■ **Cosa fare A**
Secondo l'articolo sulle banche italiane, quanto sono calati i depositi a febbraio?
■ **Cosa fare B**
Elenca tutti i valori percentuali presenti nell'articolo sulle banche italiane, ognuno con ciò a cui si riferisce.
■ **Cosa fare C**
Continua l'articolo sulle banche italiane partendo dopo l'ultima frase.
──────── Testo di partenza
A febbraio si rileva una frenata dei prestiti (+0,8 contro il +1,6%) soprattutto delle imprese, secondo quanto emerge dal report mensile dell'Associazione bancaria italiana

Meno depositi e più obbligazioni, un aumento dei tassi sui prestiti e, contestualmente, del costo della raccolta che determinerà un assottigliamento di quei margini che hanno assicurato buoni utili negli ultimi mesi. Rimangono sotto controllo le sofferenze che rappresentano solo lo 0,88% degli impieghi totali. Le banche italiane proseguono nell’adeguarsi a un mondo di tassi in rapido rialzo sebbene la vicenda Svb rallenterà forse certe decisioni a Francoforte e Washington.

La raccolta

Dal rapporto mensile Abi emerge così come gli istituti di credito, anche sotto lo stimolo della stringente vigilanza europea, proseguono nel riadeguare la struttura dei loro bilanci al mercato in veloce cambiamento. Un percorso iniziato oramai mesi fa con il cambio di passo della Bce. E così a febbraio si rileva una frenata dei prestiti (+0,8 contro il +1,6%) soprattutto delle imprese e un nuovo ribasso, il quarto consecutivo, dei depositi (-2,2%) visto che le aziende stanno attingendo alla forte liquidità accumulata durante la pandemia grazie anche alle varie forme di finanziamento ricevute. Le banche quindi spingono verso la raccolta a medio e lungo termine sotto forma di obbligazioni collocate a famiglie e imprese anche perché nei prossimi mesi arriveranno a scadenza i prestiti Tltro della Bce. Si tratta di un tipo di raccolta più cara.
────────────────
──────── Estratto delle righe
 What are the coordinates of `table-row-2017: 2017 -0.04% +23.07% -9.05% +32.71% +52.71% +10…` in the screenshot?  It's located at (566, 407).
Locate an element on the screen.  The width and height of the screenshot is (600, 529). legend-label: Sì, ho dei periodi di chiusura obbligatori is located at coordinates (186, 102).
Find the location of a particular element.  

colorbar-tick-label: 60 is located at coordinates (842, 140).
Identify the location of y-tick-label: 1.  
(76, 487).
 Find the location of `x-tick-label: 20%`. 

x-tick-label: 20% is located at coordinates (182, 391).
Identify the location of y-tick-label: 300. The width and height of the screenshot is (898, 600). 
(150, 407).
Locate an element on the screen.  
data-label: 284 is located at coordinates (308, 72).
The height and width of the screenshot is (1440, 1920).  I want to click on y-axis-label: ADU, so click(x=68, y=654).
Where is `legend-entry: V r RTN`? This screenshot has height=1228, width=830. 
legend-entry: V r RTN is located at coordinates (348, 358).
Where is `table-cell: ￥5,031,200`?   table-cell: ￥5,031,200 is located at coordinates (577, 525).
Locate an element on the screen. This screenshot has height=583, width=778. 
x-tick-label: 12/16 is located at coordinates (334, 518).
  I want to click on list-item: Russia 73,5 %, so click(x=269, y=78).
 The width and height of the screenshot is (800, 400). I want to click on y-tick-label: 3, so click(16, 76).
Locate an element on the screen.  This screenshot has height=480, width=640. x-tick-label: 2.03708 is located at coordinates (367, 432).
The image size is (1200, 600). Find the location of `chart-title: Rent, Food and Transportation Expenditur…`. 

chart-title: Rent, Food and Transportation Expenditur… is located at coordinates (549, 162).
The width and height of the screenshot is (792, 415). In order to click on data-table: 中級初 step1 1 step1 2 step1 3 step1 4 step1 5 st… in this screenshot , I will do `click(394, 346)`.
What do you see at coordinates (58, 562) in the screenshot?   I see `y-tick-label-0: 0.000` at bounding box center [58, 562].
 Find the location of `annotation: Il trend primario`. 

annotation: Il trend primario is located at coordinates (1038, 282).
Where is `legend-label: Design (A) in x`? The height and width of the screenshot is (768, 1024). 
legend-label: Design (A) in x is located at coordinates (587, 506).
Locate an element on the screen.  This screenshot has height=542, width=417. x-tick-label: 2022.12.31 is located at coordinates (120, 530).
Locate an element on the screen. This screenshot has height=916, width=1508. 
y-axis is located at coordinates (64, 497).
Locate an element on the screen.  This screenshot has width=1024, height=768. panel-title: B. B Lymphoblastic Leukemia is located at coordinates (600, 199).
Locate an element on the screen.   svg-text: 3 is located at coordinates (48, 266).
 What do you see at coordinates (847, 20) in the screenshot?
────────────────
■ **Risposta A**
Sono calati del 2,2%. È il quarto ribasso consecutivo.

■ **Risposta B**
+0,8%: l'aumento dei prestiti a febbraio
+1,6%: il valore con cui viene confrontato l'aumento dei prestiti
0,88%: la quota delle sofferenze sugli impieghi totali
-2,2%: il calo dei depositi

■ **Risposta C**
Conti correnti

Se sui conti correnti (che però ricorda il vice dg Gianfranco Torriero sono degli strumenti per avere servizi non di risparmio), il tasso è fermo allo 0,21%, per attrarre fondi dai risparmiatori i rendimenti sono dovuti salire. Quelli sui nuovi conti deposito sono al 2,01% mentre sui nuovi bond a tasso fisso sono al 5,01% contro l’1,7% di un anno fa. Resta ancora presso le banche uno stock importante di raccolta a tassi bassi e infatti lo spread fra tassi attivi (quello medio sui prestiti è al 3,66%) è a 295 punti base, un livello che non si vedeva dal 2009. Questo assicurerà anche nei prossimi mesi alle banche buoni margini e quindi buoni utili anche se in riduzione proprio per i maggiori costi di raccolta crescenti. Si vedrà comunque l’effetto degli alti tassi sulla domanda. Se appunto i prestiti alle imprese vedono una variazione quasi a zero a gennaio le famiglie mostravano ancora un +3%. Per chi ha un mutuo a tasso variabile la rata è salita parecchio e il tasso per nuove operazioni viaggia oltre il 3 a ridosso del 4% a seconda delle tipologie. Sotto controllo infine le sofferenze. Il temuto balzo a causa della guerra non si vede ancora, un po’ perché tipicamente gli Npl arrivano nei bilanci bancari in ritardo, un po’ perché l’economia nazionale ed europea ha tenuto. Le sofferenze a gennaio sono pari a 15,3 miliardi, in aumento di un miliardo rispetto a dicembre ma in calo rispetto allo stesso mese di un anno fa.